12

I'm looking for a way to set up git respositories that include subsets of files from a larger repository, and inherit the history from that main repository. My primary motivation is to be able to share subsets of the code via GitHub.

I currently manage my research-related (mostly Matlab) code via a single git repository. The code itself is loosely organized into a handful of folders, with code dependencies that often cross over folders. I don't want to upload a remote copy of the whole repository, because it includes a lot of mixed projects that no one else would want in its entirety.

My mental picture of this involves a separate repository for each project that tracks only the relevant files for that project, but inherits all the commits from the main repository. Ideally, I'd like to be able to tag versions within these sub-repositories separate from the main one, but that's not a necessity. I've looked into git submodules, subtrees, and gitslave, but all of these seem to assume that the subprojects are isolated collections of files, while in my case many subprojects share files with other subprojects. I also attempted to create a project-specific branch, git rm-ing irrelevant files, but that fell apart as soon as I needed to merge changes from the main branch into the project branch (a mess of conflicts due to changes in project-deleted files).

The stats:

  • 8096 files in main repository
  • 14 subprojects I want to share
  • 394 total files in those subprojects
  • 276 files belong to only 1 project, 57 to 2, 60 to 3, and 1 to 6.

I currently share code by simply copying the relevant files to a new folder periodically for each project. But this means that the new copies have no commit history attached. Is there a more robust method of sharing these various subsets of code, and keeping them up to date with changes I make?

Kelly Kearney
  • 123
  • 1
  • 7
  • The terms you're looking for are `submodule` and `subtree`. They're two different solutions to similar problems such as you described. Research them both and choose for yourself. – Adam Aug 01 '18 at 01:26
  • This will not work well (my gut feeling). You can, however, take your current repository, make a copy and rework all its commits so only the files you want to be in there are present. You can then share that. Or move your work over there. – Thorbjørn Ravn Andersen Dec 26 '18 at 11:32
  • some info on `git subtree`: https://stackoverflow.com/a/61273621/8910547 – Inigo Apr 28 '20 at 02:22

3 Answers3

2

As I understand your question

  • you have one big repo containing multiple subprojects
  • you want to extract and share each subproject as its own repository, still containing the history/commits for (only) that subproject
  • the subprojects share some files => this implies that the files used by one subproject are not strictly contained in a single subdirectory since one file may be used in multiple subprojects and this is why you can't simply use git subtree or git submodules

One way to extract the history of just a subset of the files into a dedicated branch (which you then can push into a dedicated repository) is using git filter-branch:

# regex to match the files included in this subproject, used below
file_list_regex='^subproject1/|^shared_file1$|^lib/shared_lib2$'

git checkout -b subproject1 # create new branch from current HEAD

git filter-branch --prune-empty \
  --index-filter "git ls-files --cached | grep -v -E '$file_list_regex' | xargs -r git rm --cached" \
  HEAD

This will

  • first create a new branch subproject1 based on the current HEAD (git checkout -b subproject1)
  • traverse its whole history (git filter-branch [...] HEAD)
  • remove all files (xargs -r git rm --cached) that are not part of the subproject (git ls-files --cached | grep -v -E '$file_list_regex')
  • All commits that did not touch one of the subproject files will be dropped from that branch (--prune-empty).
  • This operation does not checkout each revision but operates only on the index (--index-filter/--cached).

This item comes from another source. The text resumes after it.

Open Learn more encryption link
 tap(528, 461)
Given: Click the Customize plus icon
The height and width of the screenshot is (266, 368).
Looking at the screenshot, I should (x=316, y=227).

This is a one-time operation though but as I understand your question you want to continously update the extracted subproject repositories/branches with new commit. The good news is you could simply repeat this command since git filter-branch will always produce the same commits/history for your subproject branches - given that you don't manually alter them or rewrite your master branch.

The drawback of this is that this would filter-branch the complete history each time and for each subproject again and again. Given that you only want to add the last 5 commits of the master branch to the tip of your existing subproject1 branch you could adapt the commands like this:

# get the full commit ids for the commits we consider
# to be equivalent in master and subproject1 branch
common_base_commit="$(git rev-parse master~6)"
subproject_tip="$(git rev-parse subproject1)"

# checkout a detached HEAD so we don't change the master branch
git checkout --detach master

git filter-branch --prune-empty \
  --index-filter "git ls-files --cached | grep -v -E '$file_list_regex' | xargs -r git rm --cached" \
  --parent-filter "sed s/${common_base_commit}/${subproject_tip}/g" \
  ${common_base_commit}..HEAD

# force reset subproject1 branch to current HEAD
git branch -f subproject1

Explanation:

  • This will only rewrite the last 5 commits (git filter-branch [...] ${common_base_commit}..HEAD) up to master~6 which we consider to be the equivalent commit to subproject1s current tip.
  • For (the first of) those commits it will rewrite its parent from master~6 to subproject1 (--parent-filter 'sed s/${common_base_commit}/${subproject_tip}/g') effectively rebasing the 5 rewritten commits on top of subproject1.
  • Finally we only need to update subproject1 to include the new commits on top of it.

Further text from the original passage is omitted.